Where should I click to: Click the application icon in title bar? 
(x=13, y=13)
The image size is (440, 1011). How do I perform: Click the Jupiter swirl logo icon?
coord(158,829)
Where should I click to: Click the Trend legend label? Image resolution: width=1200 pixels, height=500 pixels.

...

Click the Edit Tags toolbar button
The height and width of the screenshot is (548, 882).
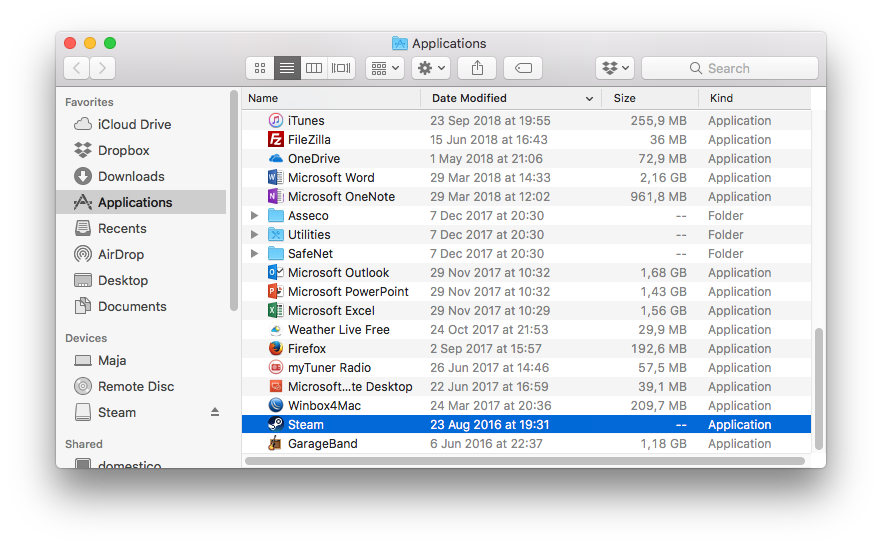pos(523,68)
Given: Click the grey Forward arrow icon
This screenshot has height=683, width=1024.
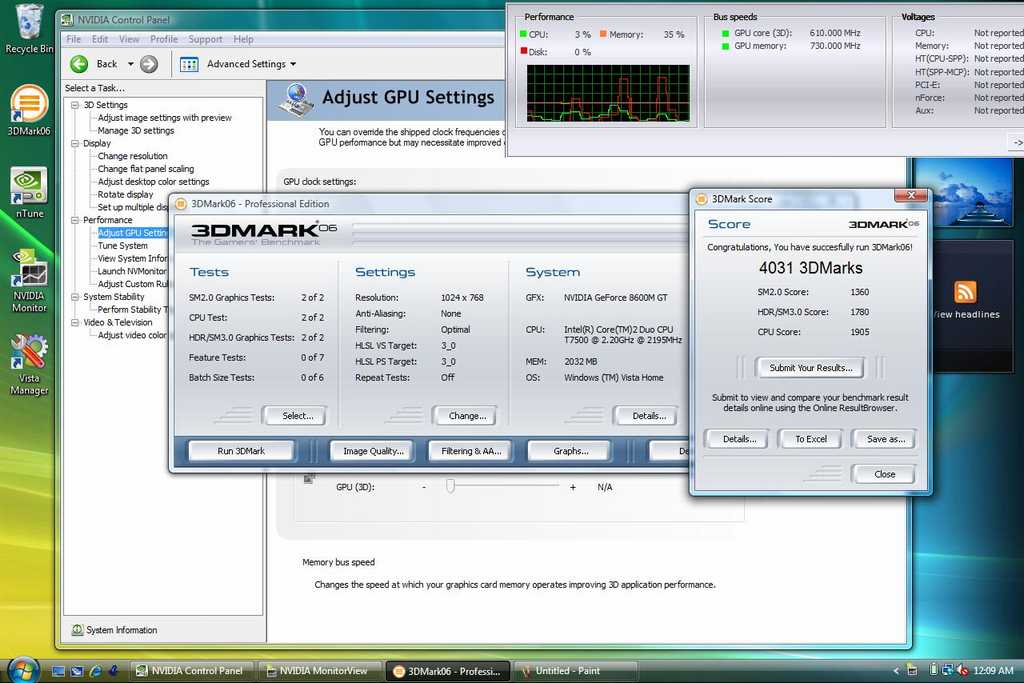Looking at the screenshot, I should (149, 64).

...

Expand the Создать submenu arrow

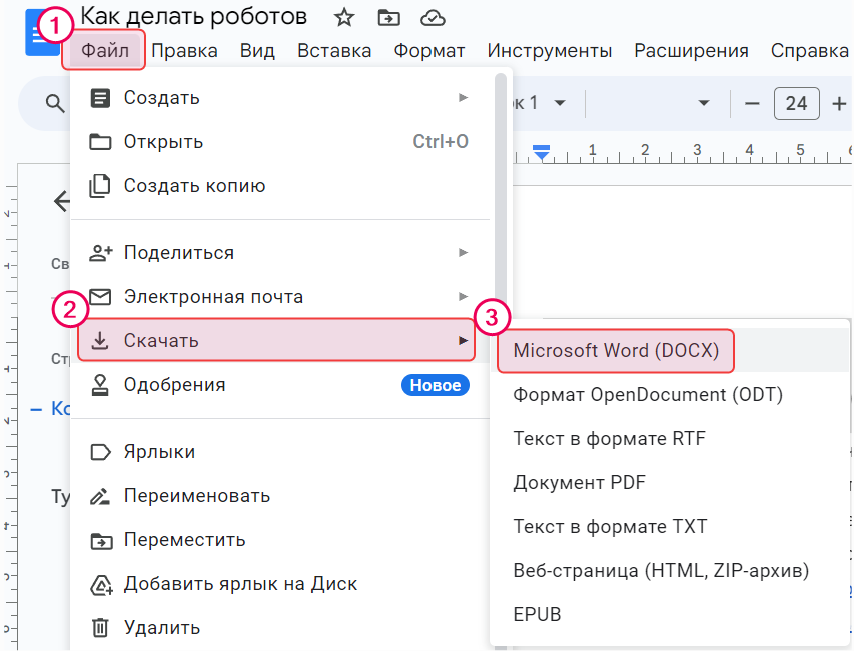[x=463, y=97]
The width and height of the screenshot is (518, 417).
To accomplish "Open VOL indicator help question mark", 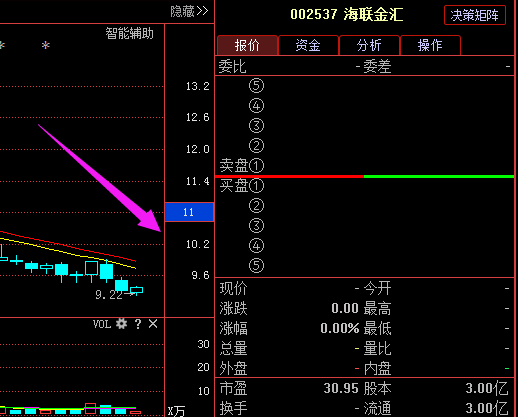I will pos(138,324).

_REQUIREMENT_: Please give again the lines above between the line holding "Where should I click to: Click the application" and the line holding "Where should I click to: Click the Trend", inclusive, exactly as they are and with nothing added.

_RESULT OF THIS TASK_:
Where should I click to: Click the application icon in title bar? 
(x=13, y=13)
The image size is (440, 1011). How do I perform: Click the Jupiter swirl logo icon?
coord(158,829)
Where should I click to: Click the Trend legend label? Image resolution: width=1200 pixels, height=500 pixels.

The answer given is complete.